P2AffinesAdd crashes when executing in alphine docker image

maxkaneco commented 1 year ago

I am getting crash on Cgo execution of P2AffinesAdd. Wonder if you guys have any advice? Signature and verification are fine so I guess it only affects certain APIs.

Docker base: golang:1.18-alpine

Crash stacktrace:

fatal: morestack on g0
SIGTRAP: trace trap
PC=0x48c2e2 m=8 sigcode=128
signal arrived during cgo execution

goroutine 49 [syscall]:
runtime.cgocall(0xf6cda0, 0xc000de3480)
        /usr/local/go/src/runtime/cgocall.go:157 +0x5c fp=0xc000de3458 sp=0xc000de3420 pc=0x42481c
github.com/photon-storage/blst/bindings/go._Cfunc_blst_p2s_add(0xc000196a20, 0xc003690000, 0x400)
        _cgo_gotypes.go:1115 +0x45 fp=0xc000de3480 sp=0xc000de3458 pc=0x9bafa5
github.com/photon-storage/blst/bindings/go.P2AffinesAdd.func2(0xc000300400?, 0xc000de3508, 0x9baeec?, 0x1543d90)
        /go/pkg/mod/github.com/photon-storage/blst@v1.0.1/bindings/go/blst.go:2599 +0xf3 fp=0xc000de34c8 sp=0xc000de3480 pc=0x9c6833
github.com/photon-storage/blst/bindings/go.P2AffinesAdd({0xc003690000, 0x400, 0x400}, {0x0?, 0x4384d3?, 0x4000?})
        /go/pkg/mod/github.com/photon-storage/blst@v1.0.1/bindings/go/blst.go:2599 +0x65 fp=0xc000de3508 sp=0xc000de34c8 pc=0x9c66e5
github.com/photon-storage/go-photon/crypto/por.(*Verifier).VerifyBlocks(0xc0012e2770, {0xc0034c0000, 0x400, 0xf5394a60a035baa9?},

dot-asm commented 1 year ago

Is it 100% reproducible or does it fail occasionally? Since you mention it explicitly, is it actually alpine-specific, or is it so you simply happen to use it? Since you mention it explicitly, were previous go versions working, or is 1.18 simply the first go version you compile blst with?

It's not impossible to imagine that the problem is due to an uncertainty introduced by _cgoCheckPointer := func(...interface{}) {} in the function in question. Rationale behind it was that since a) we know that the pointers point to pure data and b) we know that the C side doesn't modify pointers, the pointer check is safe to suppress. The check was causing problems but they were deemed to be false positives. But this assessment was done at specific point in time, and might be not entirely correct by now. Hence the questions.

Is caller's code publicly available? I've found go-photon on github, but there is no VerifyBlocks there...

maxkaneco commented 1 year ago

It is 100% reproducible and always fails. I have tried the same docker image in both EC2 host and my macbook, they both fail. I have also tried docker image based on "golang:1.18.8-bullseye", it is fine.

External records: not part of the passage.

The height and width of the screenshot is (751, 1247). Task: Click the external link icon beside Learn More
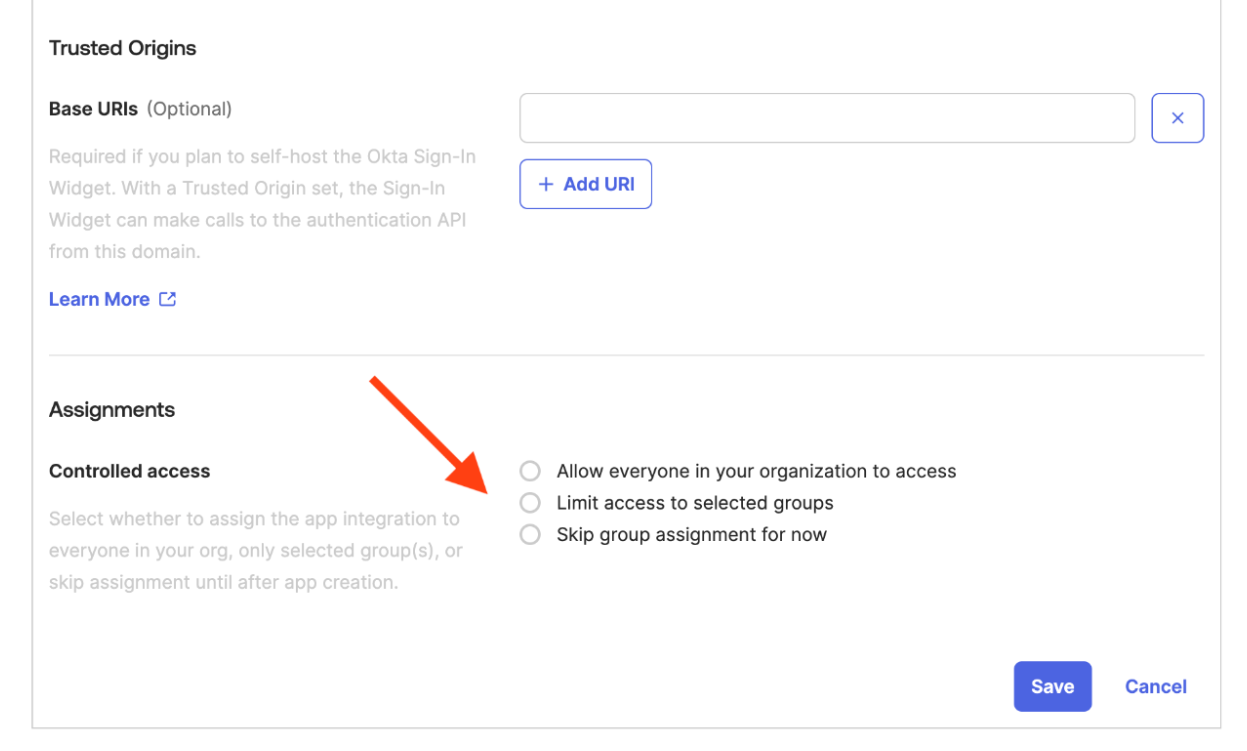click(168, 299)
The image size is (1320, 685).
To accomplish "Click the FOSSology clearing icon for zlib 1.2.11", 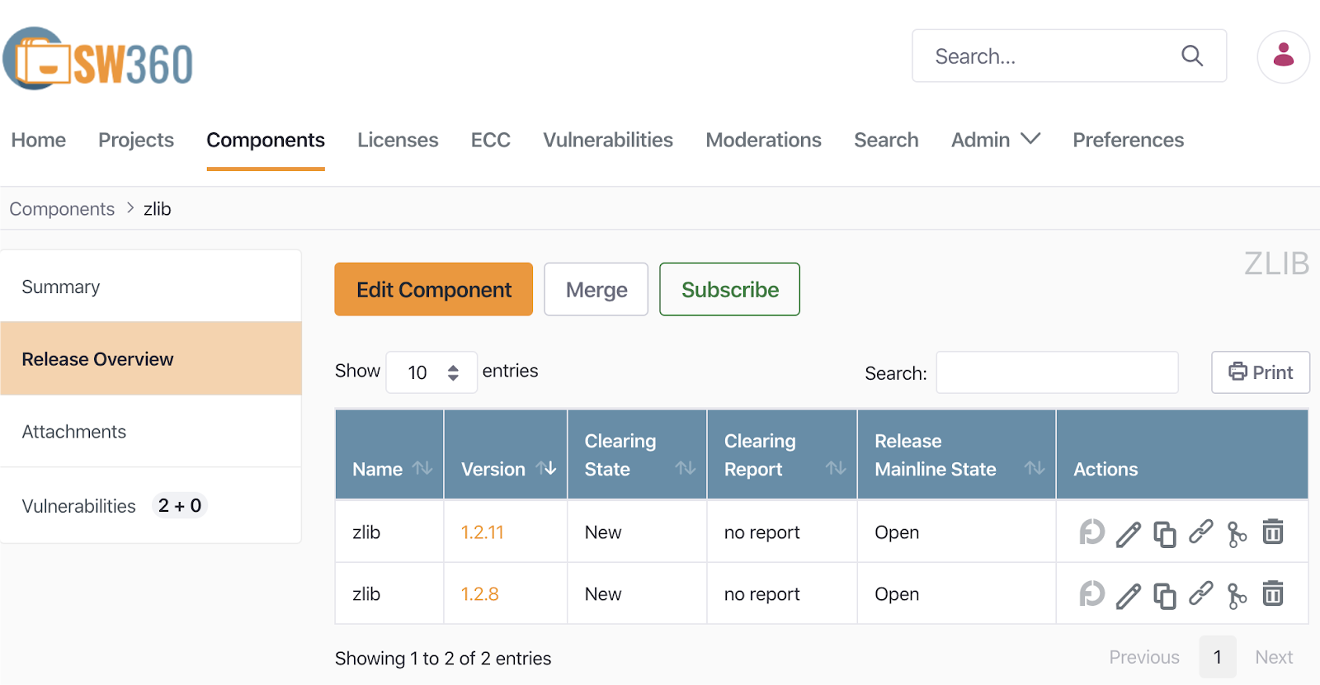I will 1091,532.
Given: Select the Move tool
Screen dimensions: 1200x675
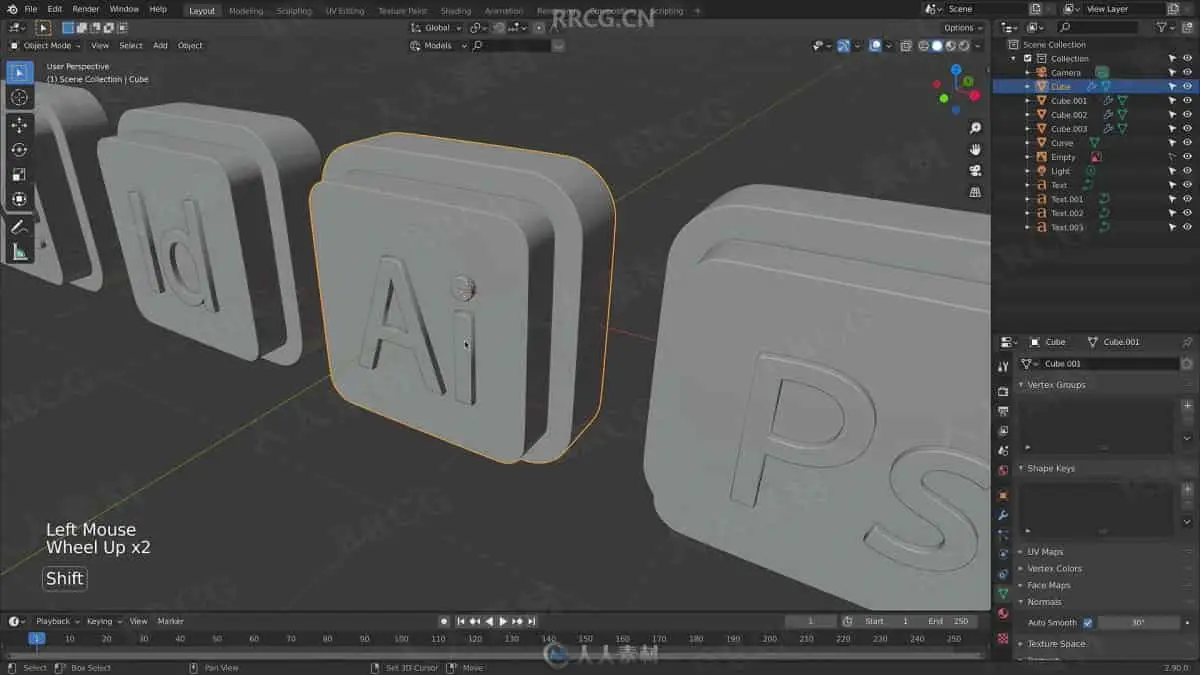Looking at the screenshot, I should click(19, 125).
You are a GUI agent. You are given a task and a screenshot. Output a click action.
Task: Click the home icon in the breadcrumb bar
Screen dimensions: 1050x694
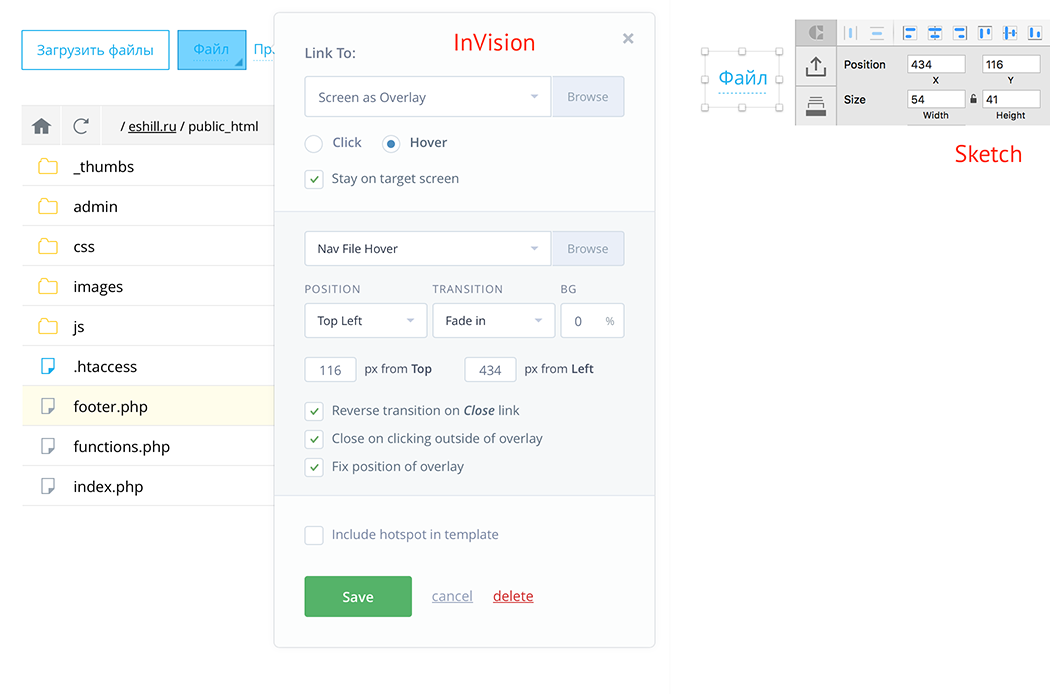[x=41, y=125]
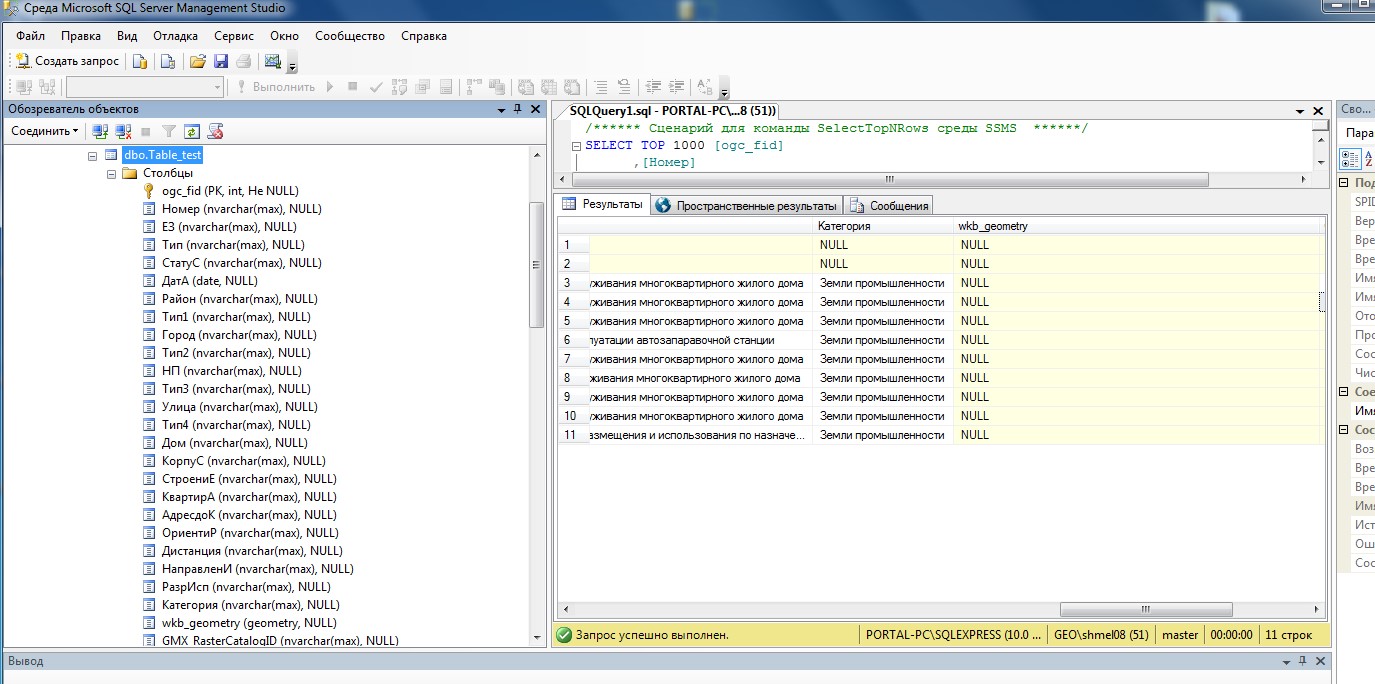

The crashing docker image is based on "golang:1.18-alpine" with "apk --no-cache --update add gcc musl-dev build-base bash git"

maxkaneco commented 1 year ago

Our repo is not ready to open to public yet as it is still very rough and WIP. I paste the function below. Let me know if you need any further information.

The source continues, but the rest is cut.